Image Retrieval/Generation for Arguments 2025

Synopsis
Important Dates
Task
Data
Submission
Evaluation
Task Committee

Synopsis

Task: Given an argument, find (retrieve or generate) images that help to convey central aspects of the argument's claim.
Communication: [mailing lists: participants, organizers]
Data: [download]
Submission: [validator]

Important Dates

Subscribe to the Touché mailing list to receive notifications.

2024-11: CLEF Registration opened [register]
2025-05-23: Approaches submission deadline [submit]
2025-05-30: Participant paper submission [paper template + submission instructions]
2025-06-10: Peer review notification
2025-07-07: Camera-ready participant papers submission
2025-09: CLEF Conference in Madrid and Touché Workshop

All deadlines are 23:59 CEST (UTC+2).

Task

Images are a powerful tool for conveying meaning and enhancing understanding. Arguments, on the other hand, are often perceived as formal and logical. In this shared task, we aim to combine these two areas and explore how images can effectively illustrate key aspects of arguments, enhancing their clarity and impact.

An argument typically consists of a claim supported by one or more premises, which provide evidence for its validity. To maintain brevity in our data creation process, we designed arguments to be concise. Consequently, each argument in our dataset includes only a single claim without supporting premises.

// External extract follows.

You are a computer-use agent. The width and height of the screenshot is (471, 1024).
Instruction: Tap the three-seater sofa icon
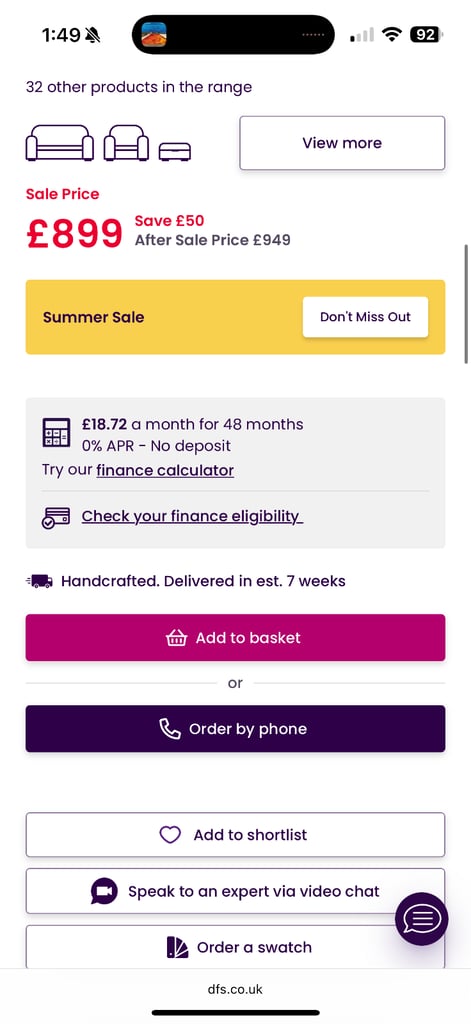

Boxer gets a hard hit — Source: Sweating fighter is punched in the face - gettyimages

The final dataset is now relased and can be found here.

Data

The latest version of the dataset is on Zenodo. The arguments.xml contains the claims for which images should be found. The dataset also contains the image collection for retrieval. Participants who wish to generate images will also have access to a Stable Diffusion API. For access, please leave us a message.

Submission

You can submit your files via Tira The dataset for which you are submitting is called Image Retrieval/Generation for Arguments 2025. You can use our [validator] to check whether your submission file is valid. Each team can submit up to 5 runs (as docker image or results file). Please submit five ranked images for each argument.

For a run with retrieved images, submit a JSONL file. Each line in the JSONL file should be in the following JSON format:

argument_id: The ID of the argument in the arguments.xml file in the dataset for which the image was retrieved.
method: The string "retrieval".
image_id: The image's ID (name of the image's directory in the dataset).
rank: The rank of the image in your result list for the argument (starting at 1 per argument, up to 5).
tag: A tag that identifies your group and the method you used to produce the run.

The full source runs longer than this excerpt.